**RECORDS FOR THE TASK**
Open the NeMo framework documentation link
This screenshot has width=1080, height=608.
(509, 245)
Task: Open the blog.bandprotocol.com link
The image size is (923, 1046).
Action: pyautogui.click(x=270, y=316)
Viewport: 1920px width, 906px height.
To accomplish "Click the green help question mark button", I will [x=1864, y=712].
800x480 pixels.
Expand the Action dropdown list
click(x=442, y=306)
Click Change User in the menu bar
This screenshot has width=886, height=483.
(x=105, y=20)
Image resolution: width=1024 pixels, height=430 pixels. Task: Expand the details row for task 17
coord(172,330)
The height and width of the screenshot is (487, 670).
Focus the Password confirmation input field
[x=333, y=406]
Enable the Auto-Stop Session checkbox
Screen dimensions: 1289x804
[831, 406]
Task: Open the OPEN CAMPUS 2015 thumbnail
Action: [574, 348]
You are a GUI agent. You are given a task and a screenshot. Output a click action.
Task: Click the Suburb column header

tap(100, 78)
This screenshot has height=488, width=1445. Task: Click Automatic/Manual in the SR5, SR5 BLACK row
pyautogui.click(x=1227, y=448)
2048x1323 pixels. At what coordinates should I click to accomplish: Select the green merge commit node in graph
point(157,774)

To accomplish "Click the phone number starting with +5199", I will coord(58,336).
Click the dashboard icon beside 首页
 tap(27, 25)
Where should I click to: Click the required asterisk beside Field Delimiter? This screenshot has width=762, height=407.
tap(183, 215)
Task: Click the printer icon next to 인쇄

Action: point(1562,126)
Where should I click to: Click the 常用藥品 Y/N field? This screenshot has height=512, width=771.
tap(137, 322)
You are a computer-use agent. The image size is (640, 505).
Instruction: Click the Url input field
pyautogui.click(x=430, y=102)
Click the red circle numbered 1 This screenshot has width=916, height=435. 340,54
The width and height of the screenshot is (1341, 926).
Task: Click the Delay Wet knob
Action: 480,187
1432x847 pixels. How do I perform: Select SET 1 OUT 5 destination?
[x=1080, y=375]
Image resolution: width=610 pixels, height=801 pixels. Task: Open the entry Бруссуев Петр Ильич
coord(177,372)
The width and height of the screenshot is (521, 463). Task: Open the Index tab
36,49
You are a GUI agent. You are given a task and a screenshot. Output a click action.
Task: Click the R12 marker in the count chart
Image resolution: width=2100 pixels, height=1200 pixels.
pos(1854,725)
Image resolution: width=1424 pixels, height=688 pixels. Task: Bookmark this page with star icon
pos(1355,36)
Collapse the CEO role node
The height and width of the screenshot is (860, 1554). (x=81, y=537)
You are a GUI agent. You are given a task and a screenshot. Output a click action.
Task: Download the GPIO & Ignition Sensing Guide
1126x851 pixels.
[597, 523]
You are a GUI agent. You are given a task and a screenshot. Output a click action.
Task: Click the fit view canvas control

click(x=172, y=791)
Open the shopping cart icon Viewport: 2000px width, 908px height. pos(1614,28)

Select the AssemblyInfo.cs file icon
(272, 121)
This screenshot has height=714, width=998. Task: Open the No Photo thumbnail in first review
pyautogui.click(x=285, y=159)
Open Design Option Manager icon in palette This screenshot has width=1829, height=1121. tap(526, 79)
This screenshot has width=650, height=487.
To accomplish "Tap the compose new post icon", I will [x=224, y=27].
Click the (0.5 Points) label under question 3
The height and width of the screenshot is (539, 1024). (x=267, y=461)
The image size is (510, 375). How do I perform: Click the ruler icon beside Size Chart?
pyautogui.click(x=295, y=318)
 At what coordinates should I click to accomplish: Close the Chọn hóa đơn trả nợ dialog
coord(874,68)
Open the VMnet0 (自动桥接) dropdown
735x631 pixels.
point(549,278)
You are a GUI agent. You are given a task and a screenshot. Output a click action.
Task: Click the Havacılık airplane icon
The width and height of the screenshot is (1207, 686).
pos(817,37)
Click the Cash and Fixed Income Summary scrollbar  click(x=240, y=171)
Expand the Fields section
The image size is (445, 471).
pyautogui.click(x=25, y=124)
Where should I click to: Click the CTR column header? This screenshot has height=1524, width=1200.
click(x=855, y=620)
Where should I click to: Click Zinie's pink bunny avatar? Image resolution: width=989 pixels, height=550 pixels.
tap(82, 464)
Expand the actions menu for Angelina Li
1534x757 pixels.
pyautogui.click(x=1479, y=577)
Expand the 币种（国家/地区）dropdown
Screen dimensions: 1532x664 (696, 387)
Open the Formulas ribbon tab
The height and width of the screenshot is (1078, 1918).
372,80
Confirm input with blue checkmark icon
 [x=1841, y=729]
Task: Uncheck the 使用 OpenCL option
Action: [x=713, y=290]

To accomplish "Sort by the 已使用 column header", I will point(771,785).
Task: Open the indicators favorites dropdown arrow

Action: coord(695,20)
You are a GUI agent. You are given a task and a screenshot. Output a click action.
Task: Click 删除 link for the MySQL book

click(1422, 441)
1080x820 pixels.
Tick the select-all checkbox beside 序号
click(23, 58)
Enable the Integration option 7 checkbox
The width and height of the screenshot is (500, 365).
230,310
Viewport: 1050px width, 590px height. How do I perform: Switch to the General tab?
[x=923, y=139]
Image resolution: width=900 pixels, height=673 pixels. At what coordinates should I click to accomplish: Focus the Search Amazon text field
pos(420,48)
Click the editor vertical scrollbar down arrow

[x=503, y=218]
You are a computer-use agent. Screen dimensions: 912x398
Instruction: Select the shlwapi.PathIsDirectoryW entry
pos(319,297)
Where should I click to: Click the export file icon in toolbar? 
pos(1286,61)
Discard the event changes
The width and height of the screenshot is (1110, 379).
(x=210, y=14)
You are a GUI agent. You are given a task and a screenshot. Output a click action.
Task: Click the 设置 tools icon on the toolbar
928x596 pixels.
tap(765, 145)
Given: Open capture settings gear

**YOUR TASK**
All the records above must be transcribed without a single change to any word.

**RESPONSE**
Open the NeMo framework documentation link
This screenshot has width=1080, height=608.
(509, 245)
Task: Open the blog.bandprotocol.com link
The image size is (923, 1046).
Action: pyautogui.click(x=270, y=316)
Viewport: 1920px width, 906px height.
To accomplish "Click the green help question mark button", I will [x=1864, y=712].
800x480 pixels.
Expand the Action dropdown list
click(x=442, y=306)
Click Change User in the menu bar
This screenshot has width=886, height=483.
(x=105, y=20)
Image resolution: width=1024 pixels, height=430 pixels. Task: Expand the details row for task 17
coord(172,330)
The height and width of the screenshot is (487, 670).
Focus the Password confirmation input field
[x=333, y=406]
Enable the Auto-Stop Session checkbox
Screen dimensions: 1289x804
[831, 406]
Task: Open the OPEN CAMPUS 2015 thumbnail
Action: [574, 348]
You are a GUI agent. You are given a task and a screenshot. Output a click action.
Task: Click the Suburb column header

tap(100, 78)
This screenshot has height=488, width=1445. Task: Click Automatic/Manual in the SR5, SR5 BLACK row
pyautogui.click(x=1227, y=448)
2048x1323 pixels. At what coordinates should I click to accomplish: Select the green merge commit node in graph
point(157,774)

To accomplish "Click the phone number starting with +5199", I will coord(58,336).
Click the dashboard icon beside 首页
 tap(27, 25)
Where should I click to: Click the required asterisk beside Field Delimiter? This screenshot has width=762, height=407.
tap(183, 215)
Task: Click the printer icon next to 인쇄

Action: point(1562,126)
Where should I click to: Click the 常用藥品 Y/N field? This screenshot has height=512, width=771.
tap(137, 322)
You are a computer-use agent. The image size is (640, 505).
Instruction: Click the Url input field
pyautogui.click(x=430, y=102)
Click the red circle numbered 1 This screenshot has width=916, height=435. 340,54
The width and height of the screenshot is (1341, 926).
Task: Click the Delay Wet knob
Action: 480,187
1432x847 pixels. How do I perform: Select SET 1 OUT 5 destination?
[x=1080, y=375]
Image resolution: width=610 pixels, height=801 pixels. Task: Open the entry Бруссуев Петр Ильич
coord(177,372)
The width and height of the screenshot is (521, 463). Task: Open the Index tab
36,49
You are a GUI agent. You are given a task and a screenshot. Output a click action.
Task: Click the R12 marker in the count chart
Image resolution: width=2100 pixels, height=1200 pixels.
pos(1854,725)
Image resolution: width=1424 pixels, height=688 pixels. Task: Bookmark this page with star icon
pos(1355,36)
Collapse the CEO role node
The height and width of the screenshot is (860, 1554). (x=81, y=537)
You are a GUI agent. You are given a task and a screenshot. Output a click action.
Task: Download the GPIO & Ignition Sensing Guide
1126x851 pixels.
[597, 523]
You are a GUI agent. You are given a task and a screenshot. Output a click action.
Task: Click the fit view canvas control

click(x=172, y=791)
Open the shopping cart icon Viewport: 2000px width, 908px height. pos(1614,28)

Select the AssemblyInfo.cs file icon
(272, 121)
This screenshot has height=714, width=998. Task: Open the No Photo thumbnail in first review
pyautogui.click(x=285, y=159)
Open Design Option Manager icon in palette This screenshot has width=1829, height=1121. tap(526, 79)
This screenshot has width=650, height=487.
To accomplish "Tap the compose new post icon", I will [x=224, y=27].
Click the (0.5 Points) label under question 3
The height and width of the screenshot is (539, 1024). (x=267, y=461)
The image size is (510, 375). How do I perform: Click the ruler icon beside Size Chart?
pyautogui.click(x=295, y=318)
 At what coordinates should I click to accomplish: Close the Chọn hóa đơn trả nợ dialog
coord(874,68)
Open the VMnet0 (自动桥接) dropdown
735x631 pixels.
point(549,278)
You are a GUI agent. You are given a task and a screenshot. Output a click action.
Task: Click the Havacılık airplane icon
The width and height of the screenshot is (1207, 686).
pos(817,37)
Click the Cash and Fixed Income Summary scrollbar  click(x=240, y=171)
Expand the Fields section
The image size is (445, 471).
pyautogui.click(x=25, y=124)
Where should I click to: Click the CTR column header? This screenshot has height=1524, width=1200.
click(x=855, y=620)
Where should I click to: Click Zinie's pink bunny avatar? Image resolution: width=989 pixels, height=550 pixels.
tap(82, 464)
Expand the actions menu for Angelina Li
1534x757 pixels.
pyautogui.click(x=1479, y=577)
Expand the 币种（国家/地区）dropdown
Screen dimensions: 1532x664 (696, 387)
Open the Formulas ribbon tab
The height and width of the screenshot is (1078, 1918).
372,80
Confirm input with blue checkmark icon
 [x=1841, y=729]
Task: Uncheck the 使用 OpenCL option
Action: [x=713, y=290]

To accomplish "Sort by the 已使用 column header", I will point(771,785).
Task: Open the indicators favorites dropdown arrow

Action: coord(695,20)
You are a GUI agent. You are given a task and a screenshot. Output a click action.
Task: Click 删除 link for the MySQL book

click(1422, 441)
1080x820 pixels.
Tick the select-all checkbox beside 序号
click(23, 58)
Enable the Integration option 7 checkbox
The width and height of the screenshot is (500, 365).
230,310
Viewport: 1050px width, 590px height. How do I perform: Switch to the General tab?
[x=923, y=139]
Image resolution: width=900 pixels, height=673 pixels. At what coordinates should I click to accomplish: Focus the Search Amazon text field
pos(420,48)
Click the editor vertical scrollbar down arrow

[x=503, y=218]
You are a computer-use agent. Screen dimensions: 912x398
Instruction: Select the shlwapi.PathIsDirectoryW entry
pos(319,297)
Where should I click to: Click the export file icon in toolbar? 
pos(1286,61)
Discard the event changes
The width and height of the screenshot is (1110, 379).
(x=210, y=14)
You are a GUI agent. You are given a task and a screenshot. Output a click action.
Task: Click the 设置 tools icon on the toolbar
928x596 pixels.
tap(765, 145)
Given: Open capture settings gear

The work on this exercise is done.